-- SELECTED EXTRACT --
......
This is the second consecutive year that hospital CEOs have ranked workforce challenges, financial challenges and behavioral health and addiction issues as the top three concerns, and the third consecutive year that workforce or personnel challenges have been the top-ranked issue.
Here are the 10 most concerning issues hospital CEOs ranked in 2023, along with their average score on an 11-point scale of how pressing CEOs find each issue.
- Workforce challenges (includes personnel shortages, as well as staff burnout, among other workforce issues) — 2.3
- Financial challenges — 2.6
- Behavioral health and addiction issues — 5.3
- Access to care — 5.6
- Governmental mandates — 5.7
- Patient safety and quality — 5.9
- Patient satisfaction — 6.4
- Technology — 7.3
- Physician-hospital relations — 7.6
- Population health management — 8.7
- Reorganization (mergers and acquisitions, partnerships and restructuring) — 9.3
Within workforce challenges, 87% of CEOs ranked shortages of technicians (medical technicians, lab technicians) as the most pressing, followed by shortages of registered nurses (86%) and burnout among nonphysician staff (79%).
Ninety-four percent of CEOs ranked increasing costs, including for staff and supplies, as most pressing within the category of financial challenges. That was followed by managed care and other commercial insurance payments (66%).
The results are based on a survey sent in fall 2023 to CEOs of community hospitals (nonfederal, short-term, nonspecialty hospitals) who are ACHE members. ACHE asked respondents to rank 11 issues affecting their hospitals in order of how pressing they are. Within each issue, CEOs identified specific concerns facing their hospitals and could choose as many as desired. Results are based on responses from 241 executives.
......
-- Saved entries --
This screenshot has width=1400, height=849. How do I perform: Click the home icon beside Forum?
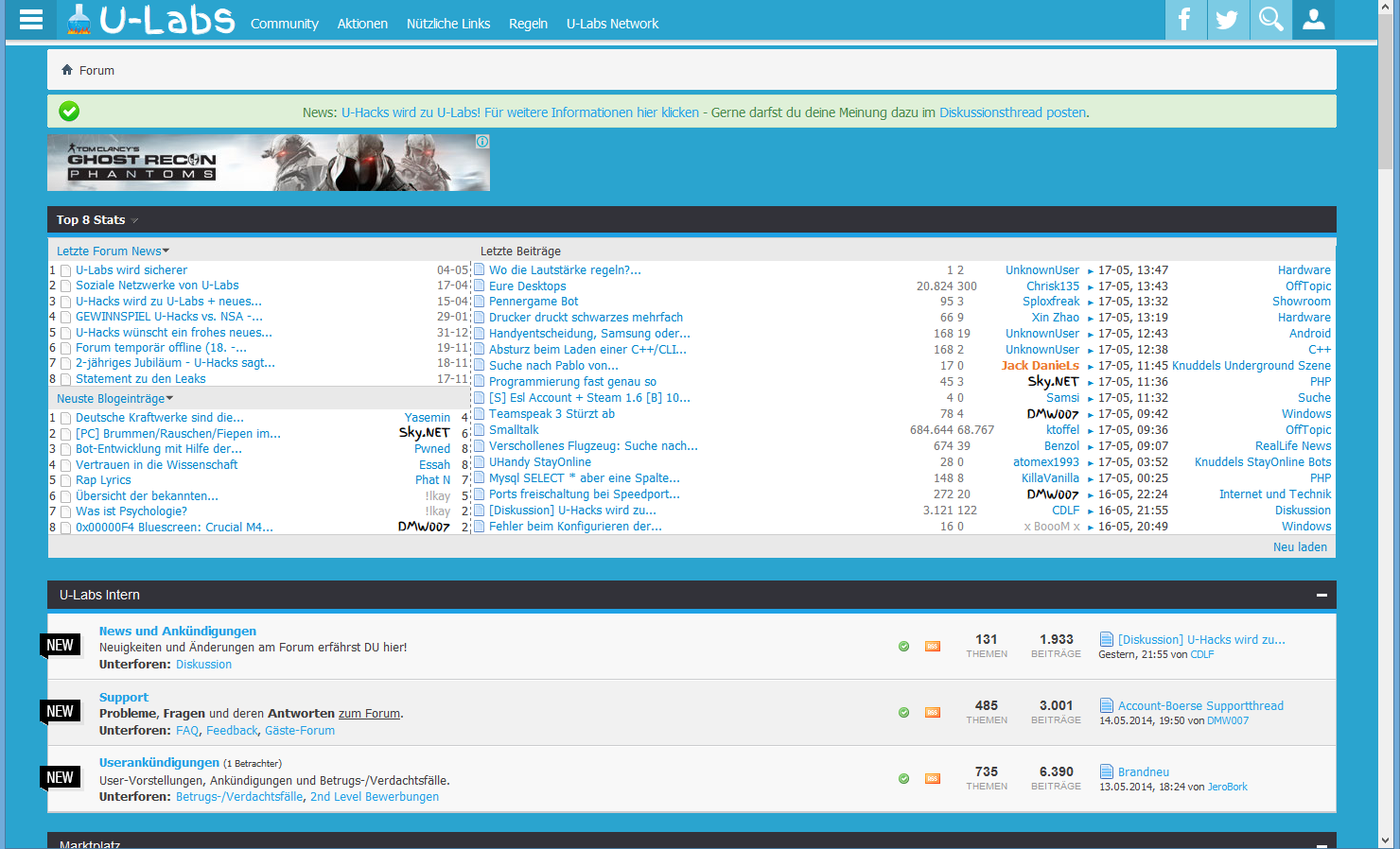[x=67, y=70]
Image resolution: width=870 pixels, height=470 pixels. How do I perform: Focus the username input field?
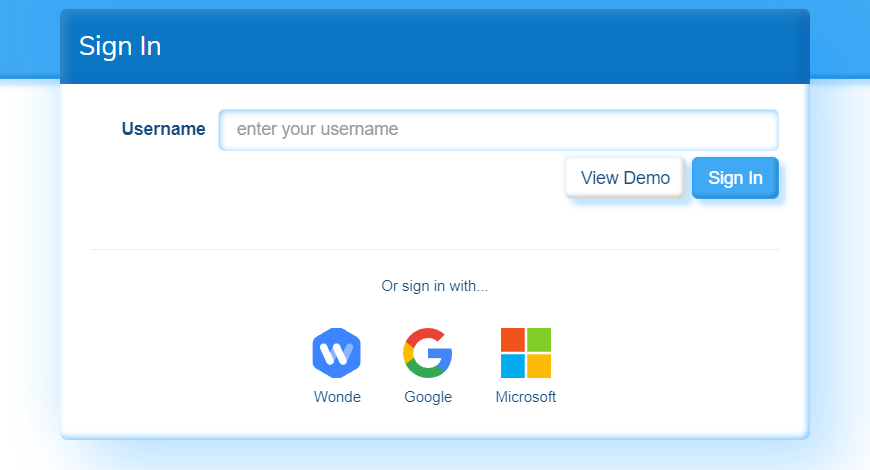tap(498, 130)
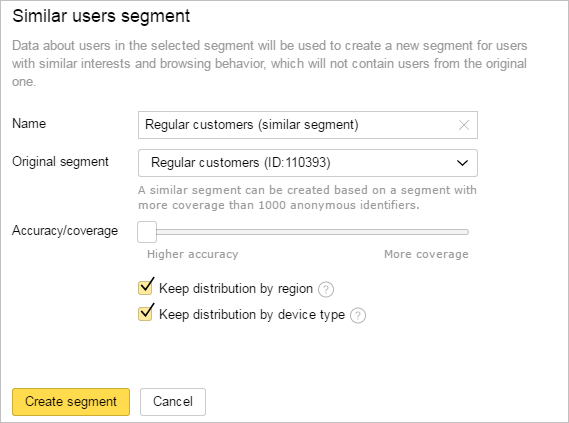Image resolution: width=569 pixels, height=423 pixels.
Task: Uncheck Keep distribution by device type checkbox
Action: (x=146, y=313)
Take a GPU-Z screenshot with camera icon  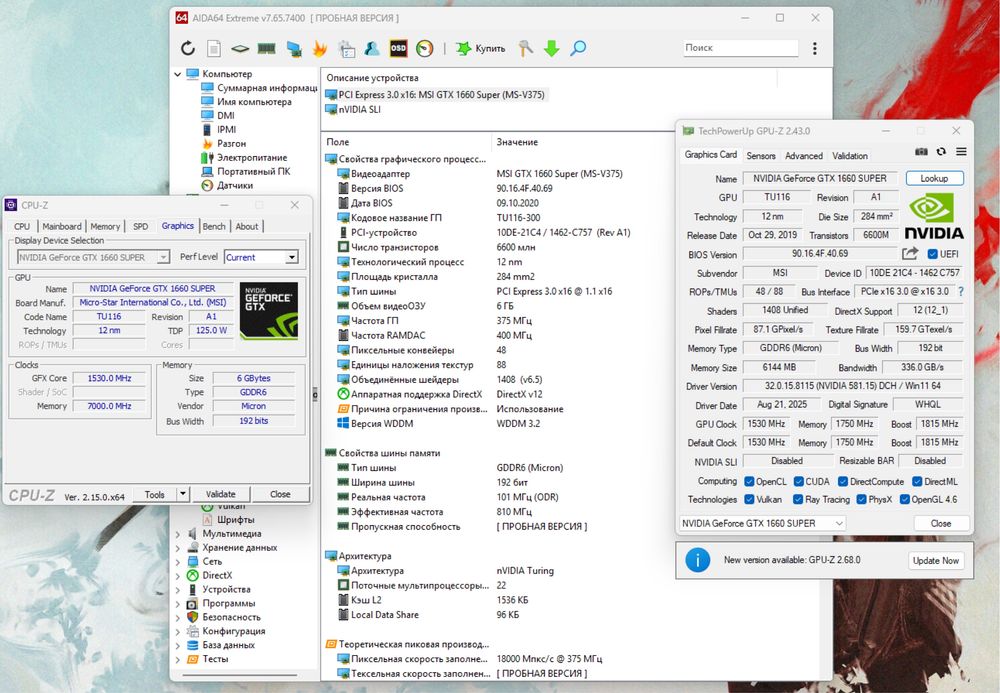click(921, 151)
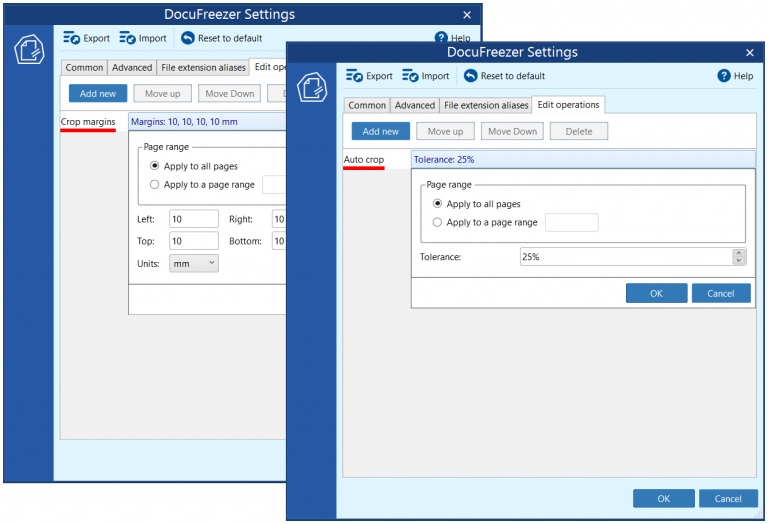Image resolution: width=768 pixels, height=524 pixels.
Task: Open the Units mm dropdown
Action: point(193,263)
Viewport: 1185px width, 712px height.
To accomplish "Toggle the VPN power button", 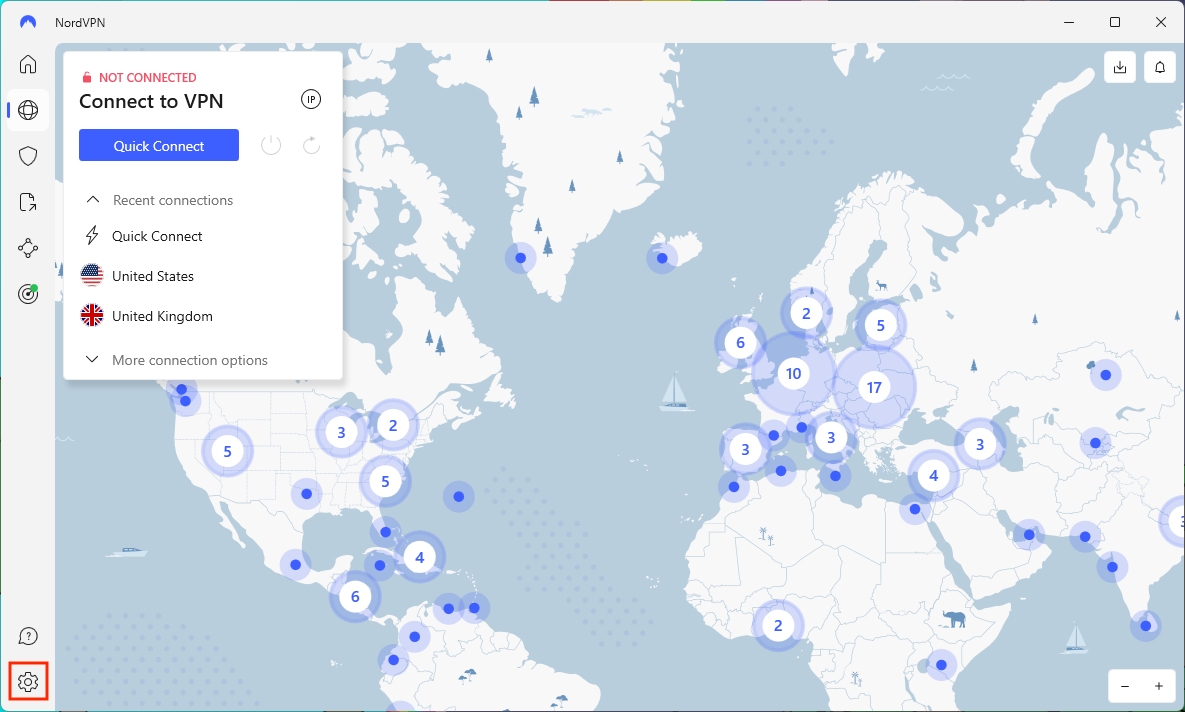I will point(271,146).
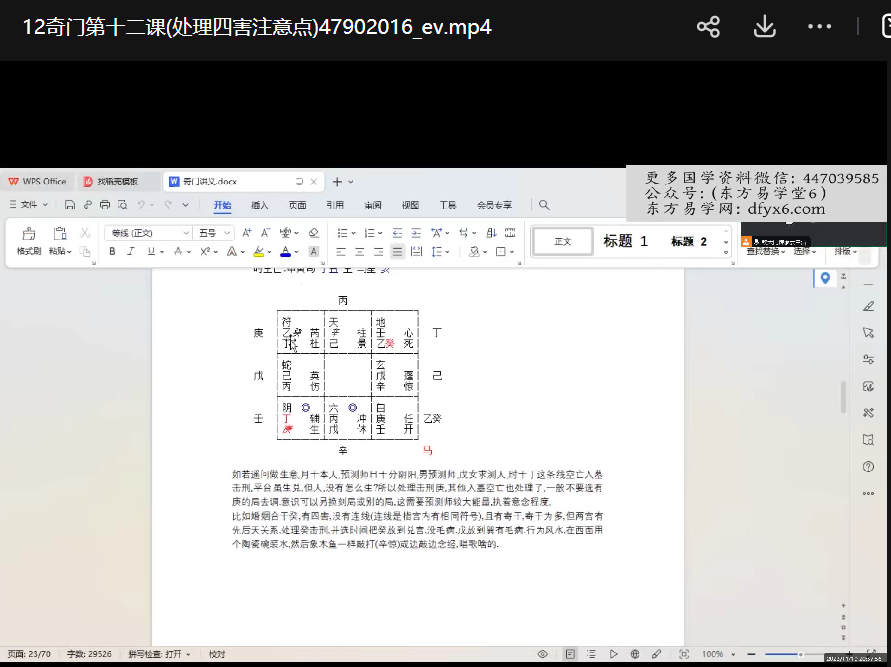Click the save icon in quick access toolbar

click(70, 205)
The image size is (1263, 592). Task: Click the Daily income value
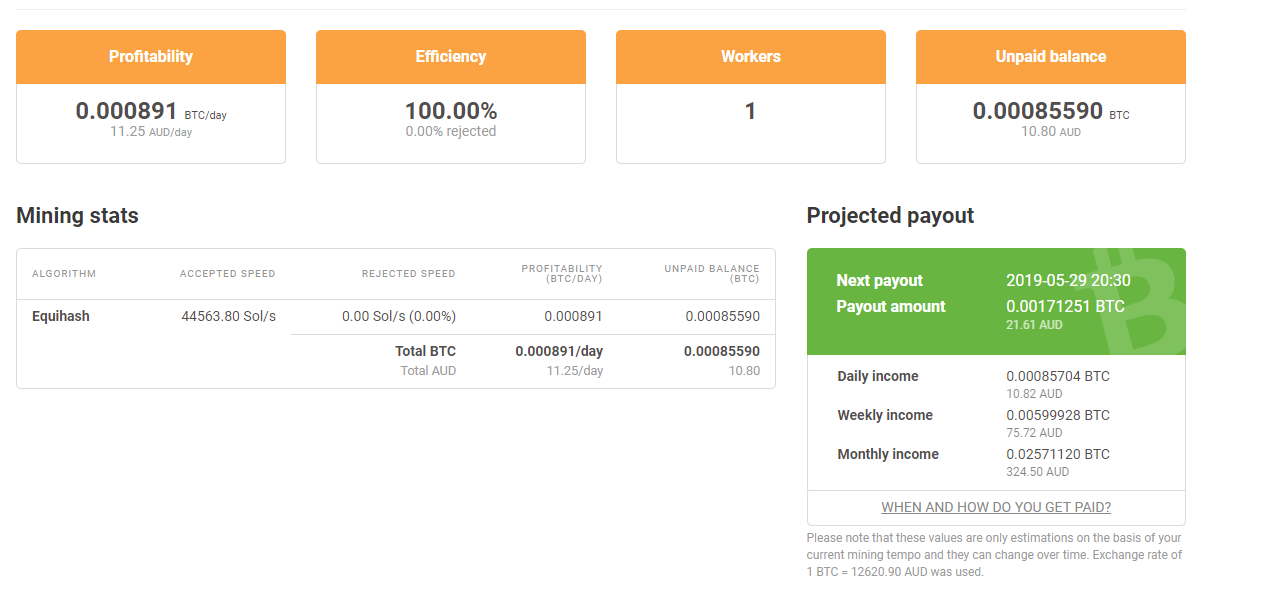[1058, 377]
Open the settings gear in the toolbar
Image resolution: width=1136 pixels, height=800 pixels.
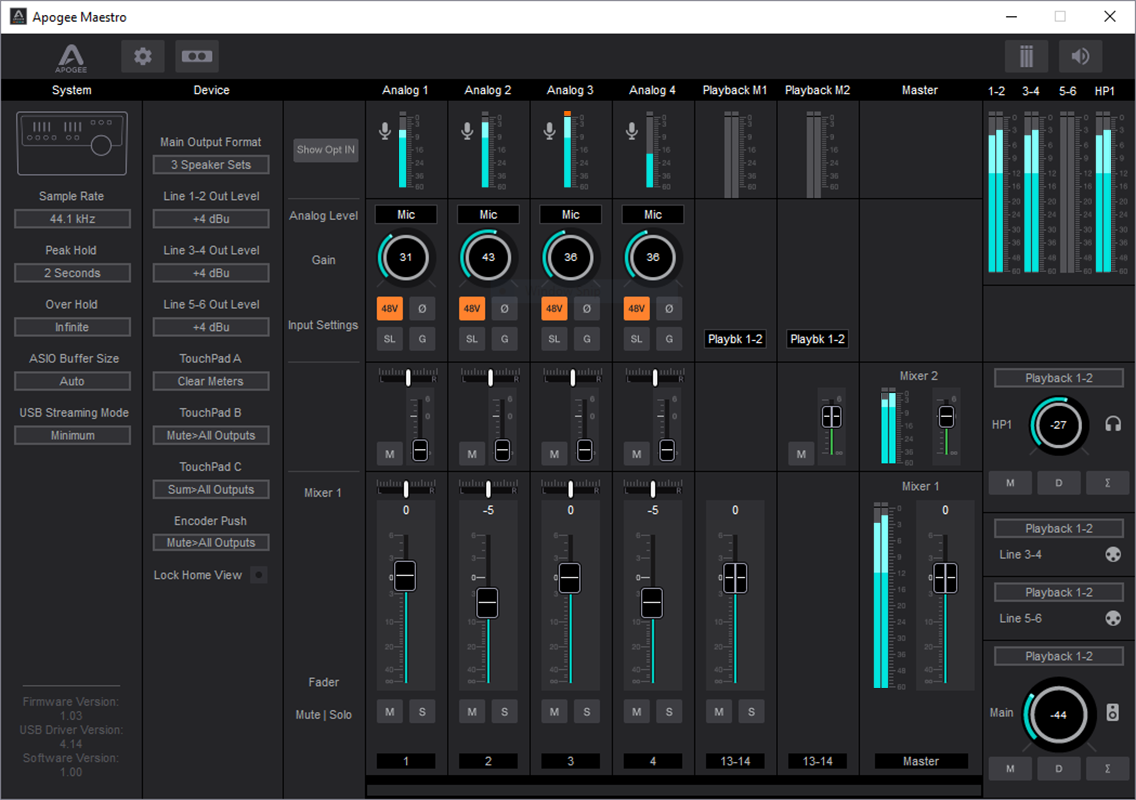(x=142, y=56)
......
-- YOUR OBJECTIVE --
Answer these questions using the text on hospital CEOs' top concerns.
(a) What average score did access to care receive?
(b) Within workforce challenges, what percentage of CEOs ranked shortages of registered nurses as most pressing?
(c) How many executives' responses are the results based on?

-- OUTPUT --
(a) 5.6
(b) 86%
(c) 241